### Work item
Wherever the word "Toggle" appears in the entries, copy the whole line.

### Data provided
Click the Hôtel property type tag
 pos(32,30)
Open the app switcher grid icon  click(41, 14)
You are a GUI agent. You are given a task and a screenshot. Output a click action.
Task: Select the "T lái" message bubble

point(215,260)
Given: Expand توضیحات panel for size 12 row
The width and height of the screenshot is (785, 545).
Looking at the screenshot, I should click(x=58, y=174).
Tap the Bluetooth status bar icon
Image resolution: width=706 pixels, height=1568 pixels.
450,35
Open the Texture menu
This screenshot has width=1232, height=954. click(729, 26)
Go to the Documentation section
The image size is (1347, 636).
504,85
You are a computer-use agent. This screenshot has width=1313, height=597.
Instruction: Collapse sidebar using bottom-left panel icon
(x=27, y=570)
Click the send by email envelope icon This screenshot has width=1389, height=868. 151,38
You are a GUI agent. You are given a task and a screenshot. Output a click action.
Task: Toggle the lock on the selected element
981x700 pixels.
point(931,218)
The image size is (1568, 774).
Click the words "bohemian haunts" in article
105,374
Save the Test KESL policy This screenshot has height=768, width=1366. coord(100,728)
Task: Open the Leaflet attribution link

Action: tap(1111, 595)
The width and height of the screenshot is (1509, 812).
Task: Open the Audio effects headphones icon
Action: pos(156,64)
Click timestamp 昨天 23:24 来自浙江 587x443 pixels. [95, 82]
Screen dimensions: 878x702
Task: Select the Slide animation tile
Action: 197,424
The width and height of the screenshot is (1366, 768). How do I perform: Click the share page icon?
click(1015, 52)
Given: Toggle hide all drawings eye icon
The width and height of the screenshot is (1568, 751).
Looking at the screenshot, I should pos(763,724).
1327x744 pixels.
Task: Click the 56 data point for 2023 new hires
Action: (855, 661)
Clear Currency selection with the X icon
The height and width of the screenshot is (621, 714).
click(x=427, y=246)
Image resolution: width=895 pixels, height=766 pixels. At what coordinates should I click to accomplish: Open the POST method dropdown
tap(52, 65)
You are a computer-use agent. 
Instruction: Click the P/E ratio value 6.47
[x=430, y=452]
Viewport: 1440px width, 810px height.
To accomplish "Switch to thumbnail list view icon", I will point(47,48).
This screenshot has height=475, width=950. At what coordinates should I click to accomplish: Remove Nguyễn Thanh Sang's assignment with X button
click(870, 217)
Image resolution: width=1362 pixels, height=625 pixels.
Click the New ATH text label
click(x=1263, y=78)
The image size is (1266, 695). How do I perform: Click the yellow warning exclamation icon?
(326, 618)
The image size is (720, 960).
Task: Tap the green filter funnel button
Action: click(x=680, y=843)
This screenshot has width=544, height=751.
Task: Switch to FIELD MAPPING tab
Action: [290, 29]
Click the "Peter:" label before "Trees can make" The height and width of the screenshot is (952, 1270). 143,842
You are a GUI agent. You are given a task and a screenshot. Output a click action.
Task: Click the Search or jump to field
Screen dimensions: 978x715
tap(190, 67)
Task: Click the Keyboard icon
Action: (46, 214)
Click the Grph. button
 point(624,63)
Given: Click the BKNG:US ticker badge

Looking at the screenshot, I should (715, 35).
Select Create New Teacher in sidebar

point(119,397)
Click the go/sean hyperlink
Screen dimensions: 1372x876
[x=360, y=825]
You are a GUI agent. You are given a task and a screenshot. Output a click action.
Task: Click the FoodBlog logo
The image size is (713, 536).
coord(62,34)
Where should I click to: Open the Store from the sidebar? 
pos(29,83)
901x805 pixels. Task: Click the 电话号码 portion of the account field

### Answer section
Task: Toggle the lock on the selected element
Given: Toggle hide all drawings eye icon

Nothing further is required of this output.